Manche in Niedersachsen haben Ihnen vor der Wahl geglaubt, dass es Ihnen ernst ist. Was passiert nach der Wahl? Sie tauschen Minister Busemann gegen Frau Heister-Neumann aus, angeblich, weil sie die bessere Zusammenarbeit mit den
(Zustimmung bei der SPD, bei den GRÜNEN und bei der LINKEN - Wolf- gang Jüttner [SPD]: Aber die hat doch gerade die Langsamkeit entdeckt!)
Herr Wulff, im Wahlkampf haben Sie in den schulpolitischen Debatten Ihre schulpolitischen Sprecher, Herrn Klare und Frau Körtner, vorgeschickt. Warum hat wohl der Kollege Klare so deutliche Vorschläge gemacht hat, wie man noch ganz schnell in diesem Jahr zu neuen Gesamtschulen kommen kann? Warum hat wohl Frau Körtner in Bad Münder versprochen, sich für die baldige Gründung einer Gesamtschule einzusetzen? Ich kann es Ihnen sagen - ich war bei vielen solcher Diskussionen dabei -: weil Ihre schulpolitischen Sprecher dort im Wahlkampf mitbekommen haben, wie dringend Eltern längeres gemeinsames Lernen an Gesamtschulen wollen, und zwar noch 2008.

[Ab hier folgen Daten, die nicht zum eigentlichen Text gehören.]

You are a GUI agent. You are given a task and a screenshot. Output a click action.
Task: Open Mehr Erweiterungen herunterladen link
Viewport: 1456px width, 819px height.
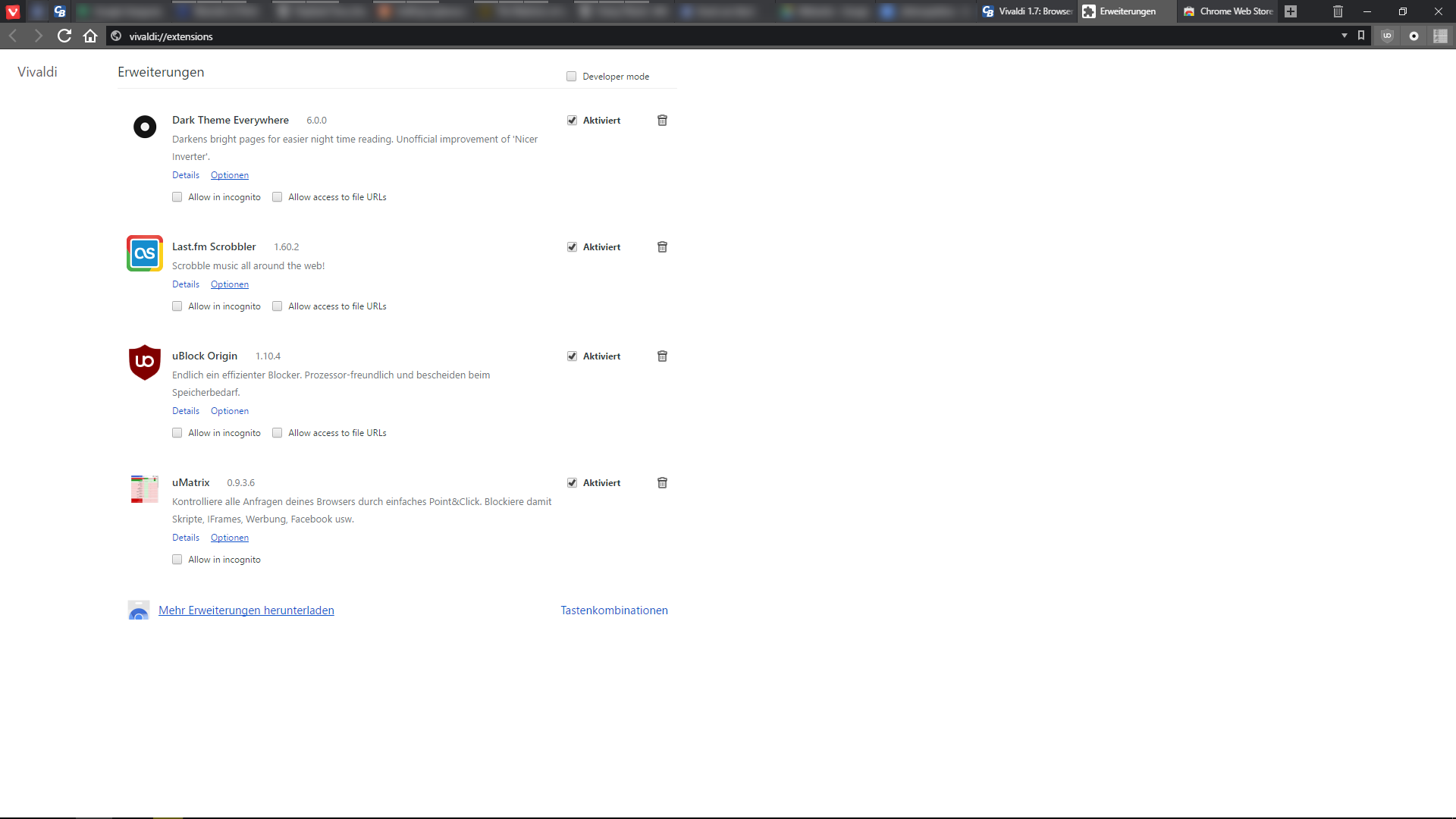[x=246, y=610]
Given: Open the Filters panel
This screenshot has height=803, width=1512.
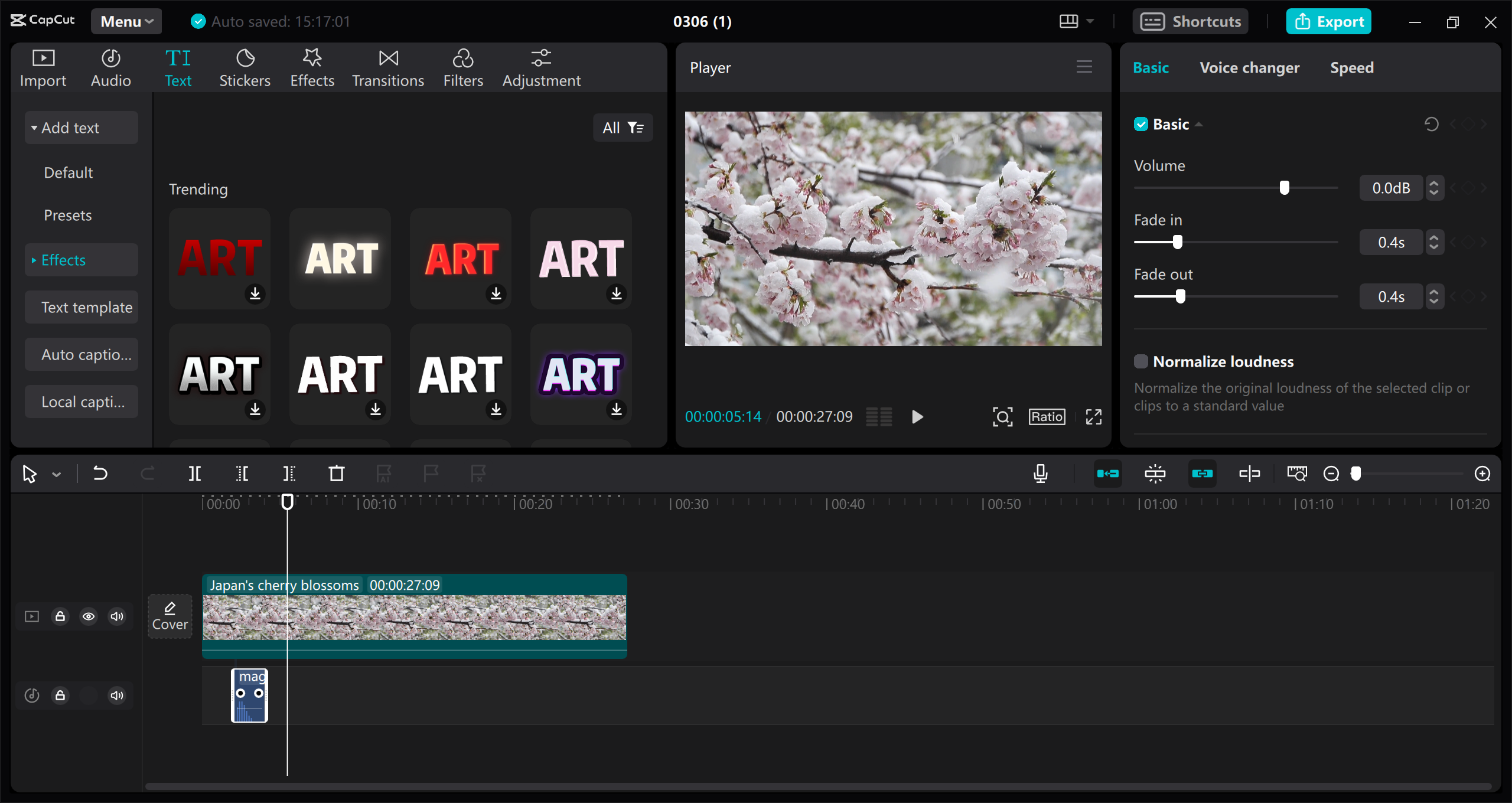Looking at the screenshot, I should click(463, 67).
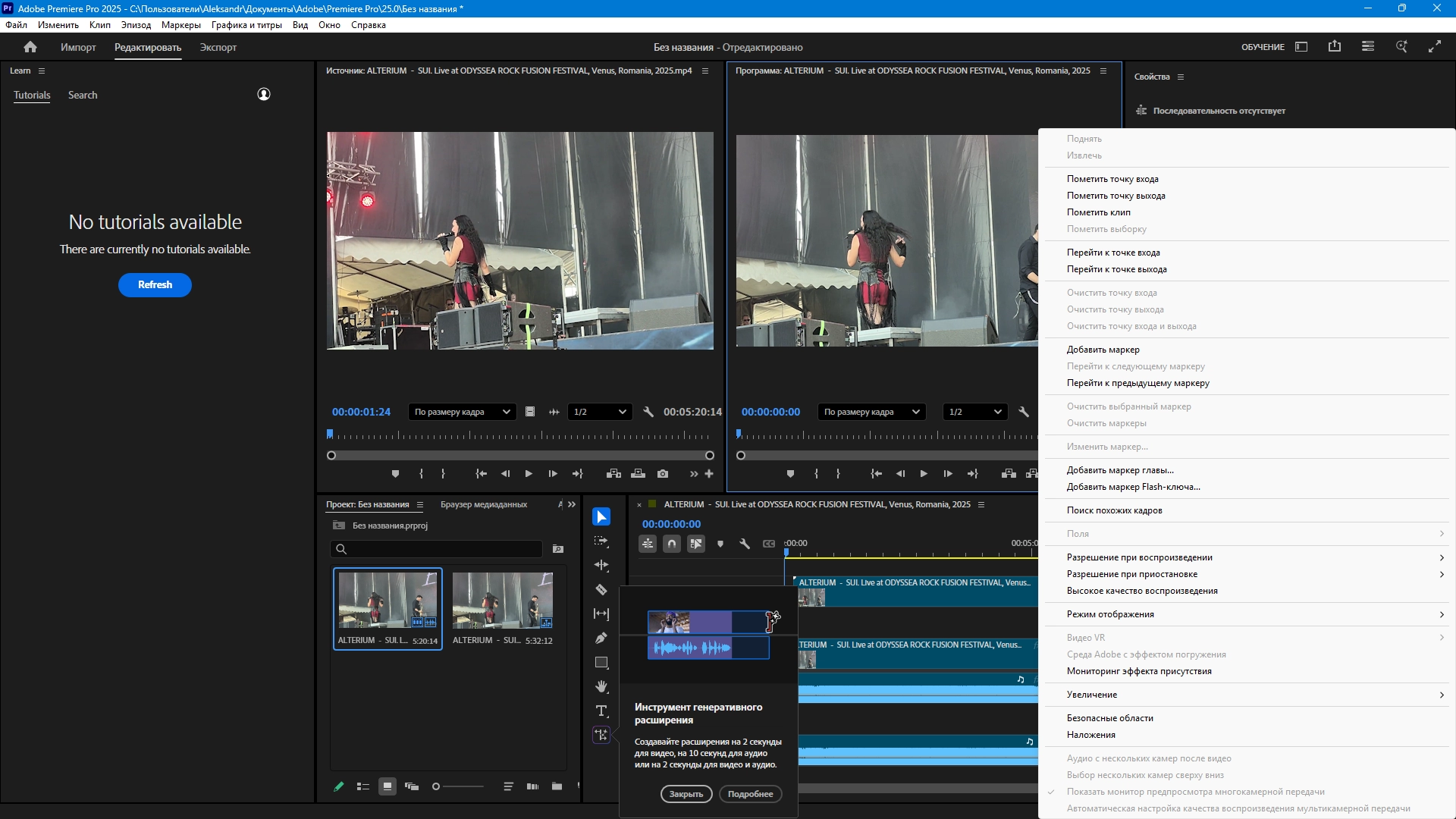This screenshot has width=1456, height=819.
Task: Switch project panel to list view
Action: click(363, 786)
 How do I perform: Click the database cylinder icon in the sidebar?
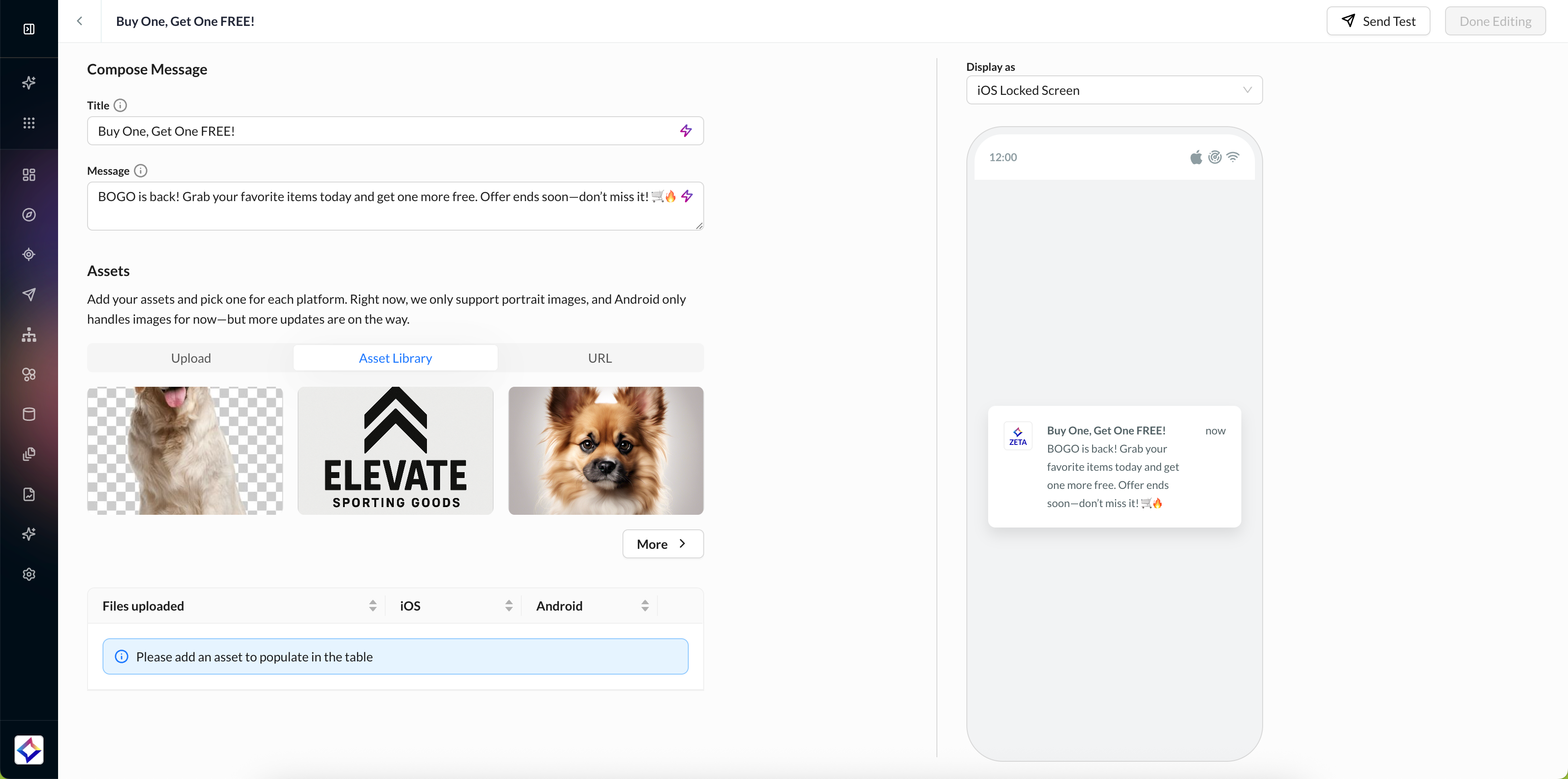(29, 415)
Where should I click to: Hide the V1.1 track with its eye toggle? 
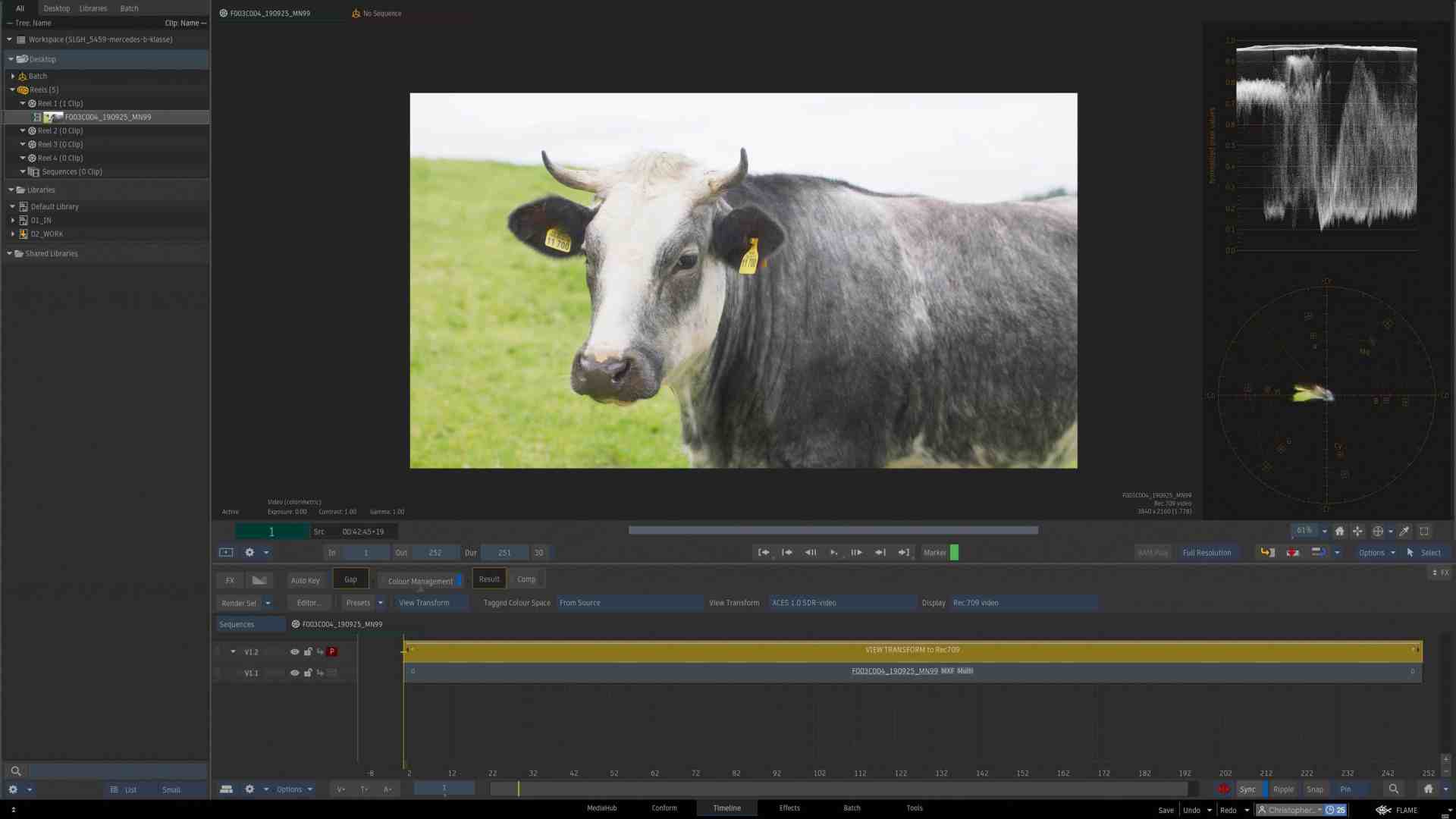[295, 673]
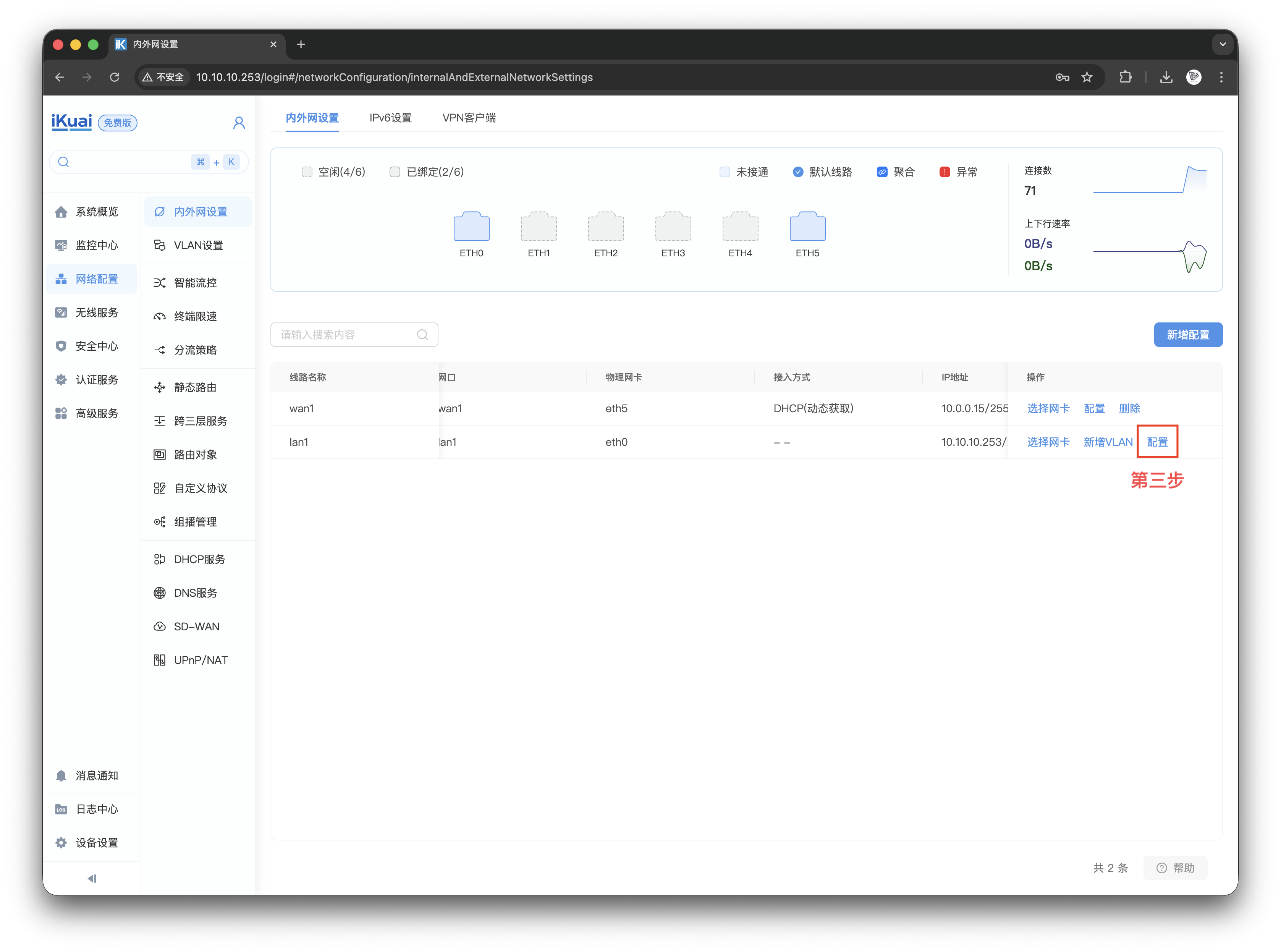Switch to the VPN客户端 tab
The width and height of the screenshot is (1281, 952).
click(469, 118)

Sie haben eingesehen, dass Sie sich dem Wunsch vieler Eltern nach einer Gesamtschule, nach einer Schule, die ihren Kindern die Bildungschancen nicht frühzeitig verbaut, nicht länger verweigern können. Zugleich aber wollen Sie Ihr rückständiges gegliedertes Schulsystem um jeden Preis erhalten,
und zwar einschließlich der Hauptschulen, denen auch schon ohne die Gründung von Gesamtschulen die Schüler weglaufen. Wenn Sie es wirklich zur Vorbedingung für die Neugründung einer Gesamtschule machen wollen, dass es künftig auf dem flachen Land zusätzlich zur Gesamtschule in der Nähe auch noch eine Realschule und ein Gymnasium, vor allem aber auch noch eine Hauptschule geben muss, dann wird es auf dem flachen Land keine einzige Neugründung geben. Das wissen Sie ganz genau. Damit ist Ihre Ansage ein Ausschlusskriterium.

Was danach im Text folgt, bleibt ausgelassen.